Oh, you want your care recipient to take the initiative, to be more proactive in treatments and therapies. But, oh, it can seem like pulling teeth. And, then, it just feels like nagging. Becky Lowry, RN, My Health Care Manager, joined us yesterday on Your Caregiving Journey to answer the question, “Do I have to nag my care recipient?” (You can listen to the show via the player at the bottom of the post.)
Becky and I began the discussion with tips to use if your care recipient has a cognitive impairment:
1. For persons with cognitive impairment, offer a choice to minimize your feeling of being a nag. The choice is not whether he or she takes medications, for instance, but when and how.
2. Develop consistency with a routine, creating a schedule, with their help, you post for both of you to reference.
3. Ask yourself: How important is this? Pick your battles–it’s a sanity saver for both of you.
4. Create diversions, eliminate distractions, then go back to your task (i.e., administering meditation).
For care recipients who do not have a cognitive impairment, Becky offered these suggestions to help minimize the feeling that you nag:
1. Sell the benefits and discuss the consequences of treatments with your care recipient to help with motivation.
2. Keep in mind: A long journey begins with small steps. Build on your small successes to create momentum.
3. Ask your care recipient: “When you forget to take your medication, how would you like me to handle?” Having a discussion can take away the dreaded assumptions.
4. As you navigate these unchartered waters, focus on this goal: Maintaining as much independence as possible for both of you.

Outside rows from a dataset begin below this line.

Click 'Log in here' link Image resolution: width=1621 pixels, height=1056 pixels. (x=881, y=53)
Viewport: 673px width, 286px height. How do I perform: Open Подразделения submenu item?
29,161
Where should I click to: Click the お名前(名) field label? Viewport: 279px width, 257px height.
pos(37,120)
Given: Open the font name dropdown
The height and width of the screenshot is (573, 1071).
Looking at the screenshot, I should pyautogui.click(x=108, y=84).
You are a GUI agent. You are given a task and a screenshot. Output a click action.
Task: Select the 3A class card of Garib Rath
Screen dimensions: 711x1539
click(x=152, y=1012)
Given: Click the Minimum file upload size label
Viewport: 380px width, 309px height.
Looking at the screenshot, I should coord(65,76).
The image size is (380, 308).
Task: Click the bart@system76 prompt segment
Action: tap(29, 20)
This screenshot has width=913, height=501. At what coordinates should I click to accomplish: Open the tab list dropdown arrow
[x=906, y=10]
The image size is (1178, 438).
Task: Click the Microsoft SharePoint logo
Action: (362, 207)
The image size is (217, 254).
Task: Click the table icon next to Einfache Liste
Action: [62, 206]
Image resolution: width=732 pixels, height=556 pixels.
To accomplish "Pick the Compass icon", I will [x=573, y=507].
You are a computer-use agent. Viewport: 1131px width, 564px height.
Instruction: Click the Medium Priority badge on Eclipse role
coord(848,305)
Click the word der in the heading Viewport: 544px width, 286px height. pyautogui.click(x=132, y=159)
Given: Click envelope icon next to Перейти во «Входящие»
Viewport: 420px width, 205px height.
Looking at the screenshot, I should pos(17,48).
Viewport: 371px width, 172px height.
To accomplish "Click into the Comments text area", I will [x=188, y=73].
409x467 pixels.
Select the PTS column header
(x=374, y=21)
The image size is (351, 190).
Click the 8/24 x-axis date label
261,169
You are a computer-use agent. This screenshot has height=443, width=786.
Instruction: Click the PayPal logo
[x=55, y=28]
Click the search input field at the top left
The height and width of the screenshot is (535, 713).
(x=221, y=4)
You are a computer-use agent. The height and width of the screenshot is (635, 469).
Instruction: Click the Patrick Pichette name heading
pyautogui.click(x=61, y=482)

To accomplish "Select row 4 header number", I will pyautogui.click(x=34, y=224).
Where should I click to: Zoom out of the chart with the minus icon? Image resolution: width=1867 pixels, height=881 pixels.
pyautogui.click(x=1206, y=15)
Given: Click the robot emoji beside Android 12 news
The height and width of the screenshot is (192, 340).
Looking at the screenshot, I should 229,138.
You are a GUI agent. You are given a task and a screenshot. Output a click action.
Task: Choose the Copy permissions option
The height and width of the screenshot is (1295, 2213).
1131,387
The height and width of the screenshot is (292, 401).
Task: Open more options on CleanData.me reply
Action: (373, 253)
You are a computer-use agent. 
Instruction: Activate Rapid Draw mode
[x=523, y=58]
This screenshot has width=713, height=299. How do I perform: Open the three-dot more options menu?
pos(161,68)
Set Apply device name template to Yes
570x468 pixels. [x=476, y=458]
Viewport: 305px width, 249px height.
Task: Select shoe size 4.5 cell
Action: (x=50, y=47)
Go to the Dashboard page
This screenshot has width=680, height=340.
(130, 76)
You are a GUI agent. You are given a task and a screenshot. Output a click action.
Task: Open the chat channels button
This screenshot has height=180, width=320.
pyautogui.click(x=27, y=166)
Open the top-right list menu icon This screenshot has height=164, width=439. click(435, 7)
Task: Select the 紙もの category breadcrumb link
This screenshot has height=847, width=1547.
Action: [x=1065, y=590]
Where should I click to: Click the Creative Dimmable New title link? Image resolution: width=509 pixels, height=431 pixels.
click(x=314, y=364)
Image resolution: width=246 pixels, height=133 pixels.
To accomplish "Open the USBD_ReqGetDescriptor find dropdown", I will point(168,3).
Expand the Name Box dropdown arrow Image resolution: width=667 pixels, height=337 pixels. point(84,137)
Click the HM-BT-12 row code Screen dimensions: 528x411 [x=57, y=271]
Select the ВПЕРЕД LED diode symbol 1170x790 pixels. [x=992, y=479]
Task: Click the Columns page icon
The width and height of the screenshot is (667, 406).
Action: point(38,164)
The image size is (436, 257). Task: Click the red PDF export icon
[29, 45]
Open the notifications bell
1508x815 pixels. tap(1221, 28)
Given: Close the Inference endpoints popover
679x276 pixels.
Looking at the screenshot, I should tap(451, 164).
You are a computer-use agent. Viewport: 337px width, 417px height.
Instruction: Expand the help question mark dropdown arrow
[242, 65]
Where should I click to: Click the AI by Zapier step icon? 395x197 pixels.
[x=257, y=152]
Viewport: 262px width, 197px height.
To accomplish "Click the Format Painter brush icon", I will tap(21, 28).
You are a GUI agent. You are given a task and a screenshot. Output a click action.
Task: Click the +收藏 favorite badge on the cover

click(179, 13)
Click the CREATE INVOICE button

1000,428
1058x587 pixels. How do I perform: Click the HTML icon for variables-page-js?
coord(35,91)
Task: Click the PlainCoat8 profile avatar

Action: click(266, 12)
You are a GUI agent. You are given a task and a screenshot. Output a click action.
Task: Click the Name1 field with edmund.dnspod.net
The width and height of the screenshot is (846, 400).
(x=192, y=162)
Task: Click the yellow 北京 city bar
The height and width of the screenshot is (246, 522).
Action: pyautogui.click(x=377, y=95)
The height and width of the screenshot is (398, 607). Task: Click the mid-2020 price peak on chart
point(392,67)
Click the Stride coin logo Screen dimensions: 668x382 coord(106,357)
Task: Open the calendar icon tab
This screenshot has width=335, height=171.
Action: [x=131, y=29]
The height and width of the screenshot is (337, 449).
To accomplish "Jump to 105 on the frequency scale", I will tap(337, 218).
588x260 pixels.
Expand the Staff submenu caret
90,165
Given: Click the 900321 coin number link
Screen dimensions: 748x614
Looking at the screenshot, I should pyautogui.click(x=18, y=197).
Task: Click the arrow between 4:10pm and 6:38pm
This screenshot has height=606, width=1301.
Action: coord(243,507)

We’d love to hear your tips: How do you motivate your care recipient?
This radio show and article are very good. I haven’t heard any responses to Denise’s requests for motivational tips to get one’s loved one to do things that our good for their health on their own initiative as much as possible. Any ideas?
I have notecards around the house with daily and weekly activities that need to be accomplished. It has helped some. Daily and weekly things may not get done due to Paul feeling too bad to do a simple daily activity. He gets upset that he isn’t able to do things some days or that he just forgot. My grandmother told me when my children were very young that if I didn’t keep the house spotless or wash a dish every time it got dirty, that all of that would be waiting on me. However, spending time with my children was more important and would not wait on me. If I did not take the opportunity when I had it, it would be gone and I would never be able to take that opportunity again. Dishes would still be there however, waiting on me!
The man I met and married only a few years ago is being taken from me—way too soon. However, it’s more important that the moments we have quality moments. The quantity is being taken away from us, but we have the control over the quality. We as caregivers/women/mothers try to shield and protect our loved ones from any thing that might be difficult. We feel if we work hard enough we can make every thing ok. This is not something we can “fix” or “control”. We can drive ourselves crazy trying to do so. Life is not perfect and we can not control it. God gives us situations that make us a better person; how we handle it is up to us. We can not protect our loved one from the pain and I don’t think we should try. We can not shield them from spending a few moments with friends, no matter how difficult it may be.
It’s difficult sometimes to take Paul out in public as I never know what he may say. But I do any way and I just explain to people and hope they understand. If they don’t that is their problem, not mine.
I try and offer gentle reminders and always end with “I love you and I am glad you are in my life”.
I actually had a chance to use this advice (when you ____, how would you like me to handle it) just this morning.
With my Dad’s daily care routine, there are several thing I need to do before he gets out of bed. These past few days, he has been waking up earlier than normal and as soon as his eyes are open, he wants to get out of bed. Although I can usually handle this pretty smoothly, this morning he was just not having any part of it.
As I saw him getting frustrated, I stopped for a second, smiled at him (never condescending – he can tell), and said “sure Dad, you can get up and sit in your chair. But if you do that, how will I do all the things I have to do to keep you happy, healthy and safe? I then recited a partial list. He thought about it for a second and agreed to slow down.
It must be so hard for him. Here is a man that spent almost 80 years waking up in a great mood every morning and as soon as his feet hit the floor he was off and running. Now, even though his mind tells him he can still do this, his body is a different matter. When he has a difficult time with his morning routine, I engage him, getting him to tell me stories. If that doesn’t work, I pop in a Big Band Era CD to distract him and make the time go by quicker.
Asking the question “how would you like me to___ or what would you like me to do when” are the best starting points to avoid the nagging.